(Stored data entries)
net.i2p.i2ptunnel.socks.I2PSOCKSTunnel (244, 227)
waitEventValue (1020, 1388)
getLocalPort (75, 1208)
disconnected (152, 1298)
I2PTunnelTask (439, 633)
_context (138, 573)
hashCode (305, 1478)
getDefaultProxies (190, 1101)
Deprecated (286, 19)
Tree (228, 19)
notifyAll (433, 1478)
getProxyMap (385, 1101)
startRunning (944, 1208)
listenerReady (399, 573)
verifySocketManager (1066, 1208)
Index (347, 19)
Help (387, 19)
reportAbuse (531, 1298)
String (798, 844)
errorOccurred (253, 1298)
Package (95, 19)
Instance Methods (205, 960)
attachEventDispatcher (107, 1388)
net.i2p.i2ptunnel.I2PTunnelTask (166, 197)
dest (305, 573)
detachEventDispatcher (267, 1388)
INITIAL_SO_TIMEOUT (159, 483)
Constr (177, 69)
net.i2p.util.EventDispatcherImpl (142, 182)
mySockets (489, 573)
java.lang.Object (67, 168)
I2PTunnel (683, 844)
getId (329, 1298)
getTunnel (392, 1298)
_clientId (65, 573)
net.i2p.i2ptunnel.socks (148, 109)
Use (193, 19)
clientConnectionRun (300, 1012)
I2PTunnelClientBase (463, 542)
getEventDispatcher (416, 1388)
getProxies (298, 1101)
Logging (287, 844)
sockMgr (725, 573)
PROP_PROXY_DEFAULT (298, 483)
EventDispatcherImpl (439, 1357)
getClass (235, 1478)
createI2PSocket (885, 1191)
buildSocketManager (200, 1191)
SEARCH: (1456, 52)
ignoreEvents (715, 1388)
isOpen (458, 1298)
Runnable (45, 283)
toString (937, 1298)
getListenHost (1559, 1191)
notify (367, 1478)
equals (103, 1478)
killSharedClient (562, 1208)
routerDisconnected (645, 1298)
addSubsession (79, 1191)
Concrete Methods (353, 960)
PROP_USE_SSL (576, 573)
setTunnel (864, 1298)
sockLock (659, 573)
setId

* _Assignment_
The answer must be a word-for-word restatement of the records.

* _Your response_
net.i2p.i2ptunnel.socks.I2PSOCKSTunnel (244, 227)
waitEventValue (1020, 1388)
getLocalPort (75, 1208)
disconnected (152, 1298)
I2PTunnelTask (439, 633)
_context (138, 573)
hashCode (305, 1478)
getDefaultProxies (190, 1101)
Deprecated (286, 19)
Tree (228, 19)
notifyAll (433, 1478)
getProxyMap (385, 1101)
startRunning (944, 1208)
listenerReady (399, 573)
verifySocketManager (1066, 1208)
Index (347, 19)
Help (387, 19)
reportAbuse (531, 1298)
String (798, 844)
errorOccurred (253, 1298)
Package (95, 19)
Instance Methods (205, 960)
attachEventDispatcher (107, 1388)
net.i2p.i2ptunnel.I2PTunnelTask (166, 197)
dest (305, 573)
detachEventDispatcher (267, 1388)
INITIAL_SO_TIMEOUT (159, 483)
Constr (177, 69)
net.i2p.util.EventDispatcherImpl (142, 182)
mySockets (489, 573)
java.lang.Object (67, 168)
I2PTunnel (683, 844)
getId (329, 1298)
getTunnel (392, 1298)
_clientId (65, 573)
net.i2p.i2ptunnel.socks (148, 109)
Use (193, 19)
clientConnectionRun (300, 1012)
I2PTunnelClientBase (463, 542)
getEventDispatcher (416, 1388)
getProxies (298, 1101)
Logging (287, 844)
sockMgr (725, 573)
PROP_PROXY_DEFAULT (298, 483)
EventDispatcherImpl (439, 1357)
getClass (235, 1478)
createI2PSocket (885, 1191)
buildSocketManager (200, 1191)
SEARCH: (1456, 52)
ignoreEvents (715, 1388)
isOpen (458, 1298)
Runnable (45, 283)
toString (937, 1298)
getListenHost (1559, 1191)
notify (367, 1478)
equals (103, 1478)
killSharedClient (562, 1208)
routerDisconnected (645, 1298)
addSubsession (79, 1191)
Concrete Methods (353, 960)
PROP_USE_SSL (576, 573)
setTunnel (864, 1298)
sockLock (659, 573)
setId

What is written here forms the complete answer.